*Required work:* Extract from the entries below, exactly as given, only the lines from the line containing "Task: Select Cylinder 1 in the model tree" to the line containing "This screenshot has height=1232, width=952.", both lines included.

*Listed records:*
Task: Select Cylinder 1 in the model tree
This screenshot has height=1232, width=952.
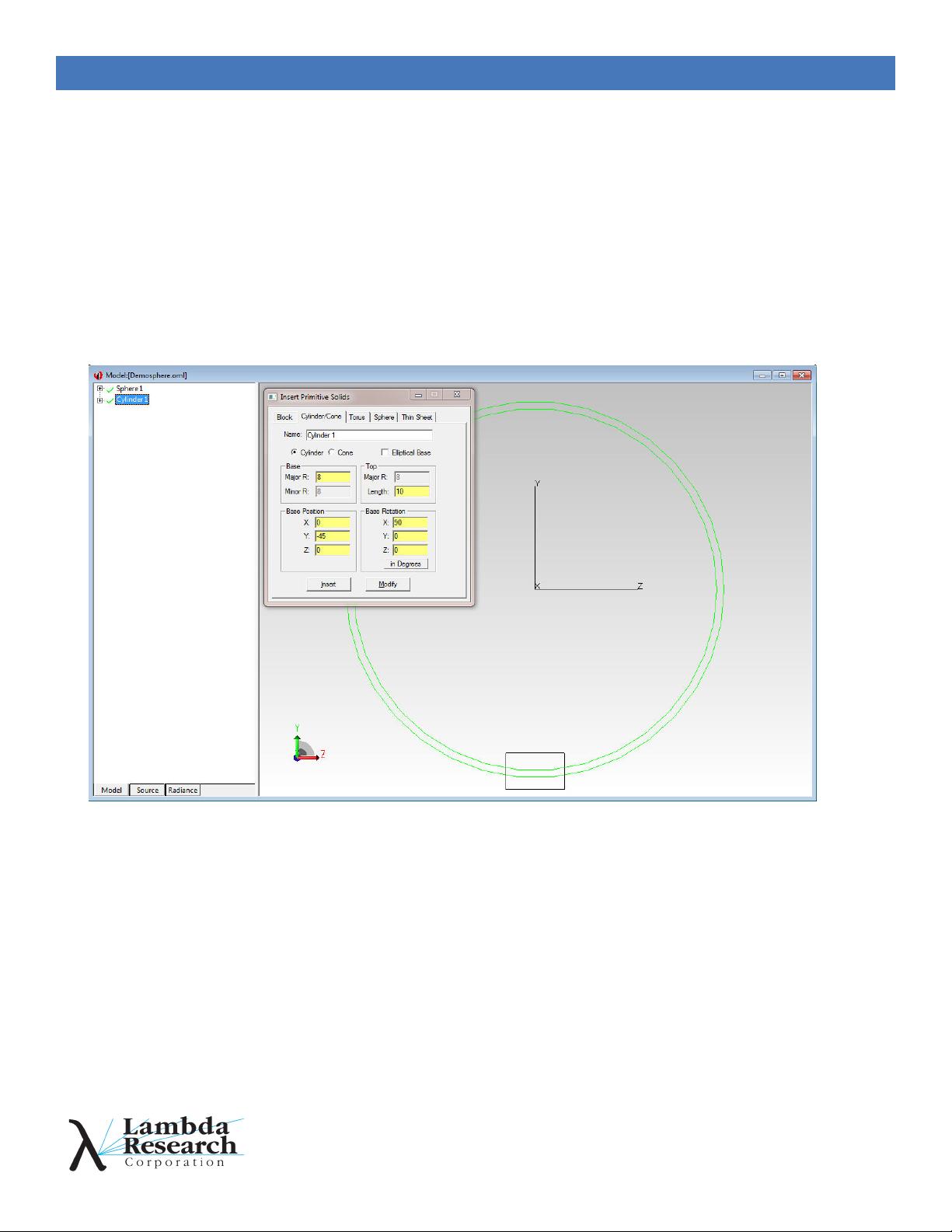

--

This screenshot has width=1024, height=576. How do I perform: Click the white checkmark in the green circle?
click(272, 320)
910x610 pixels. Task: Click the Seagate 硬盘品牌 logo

==

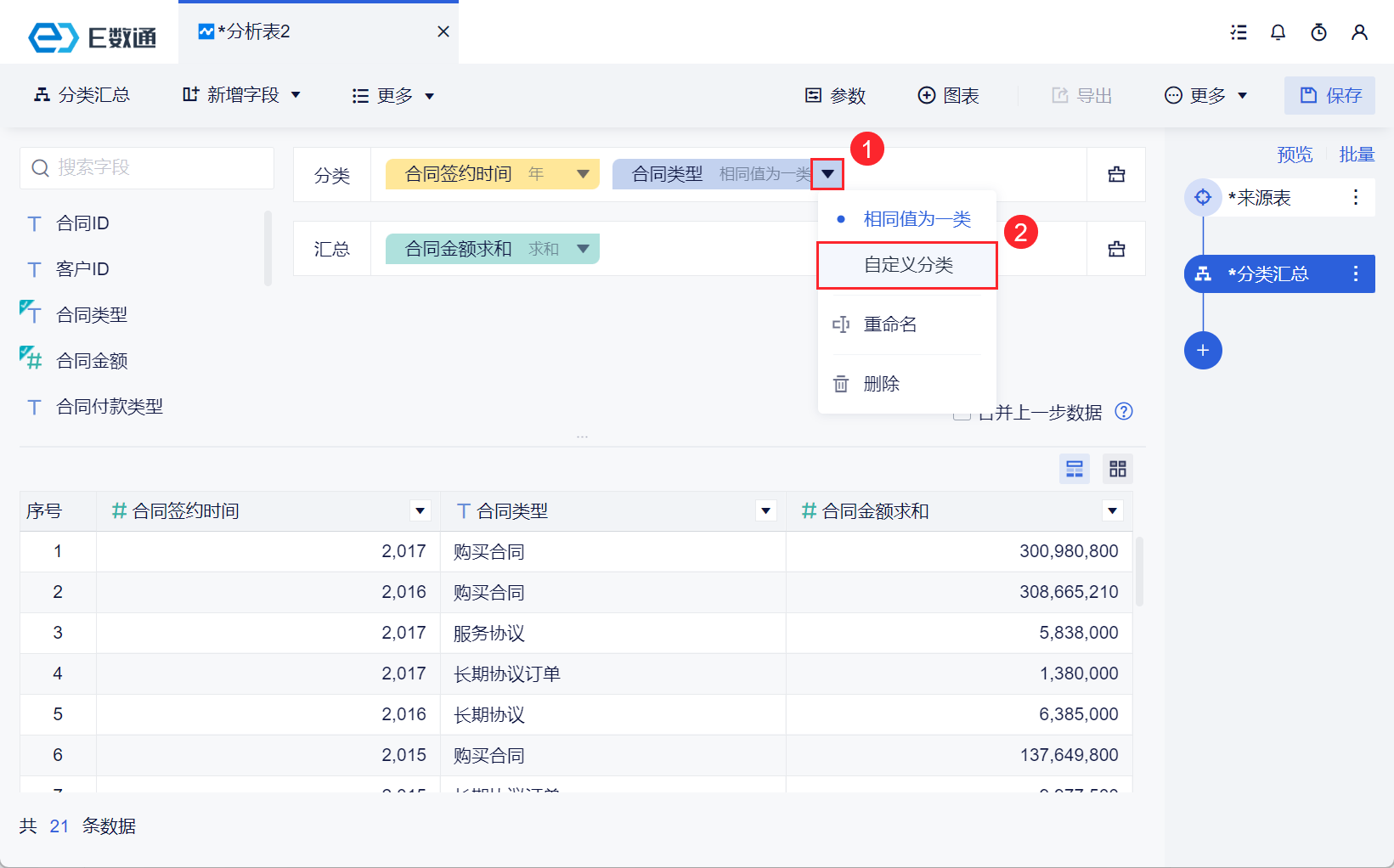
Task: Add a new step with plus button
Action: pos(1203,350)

*Exercise output:*
Task: Select Cylinder 1 in the model tree
This screenshot has height=1232, width=952.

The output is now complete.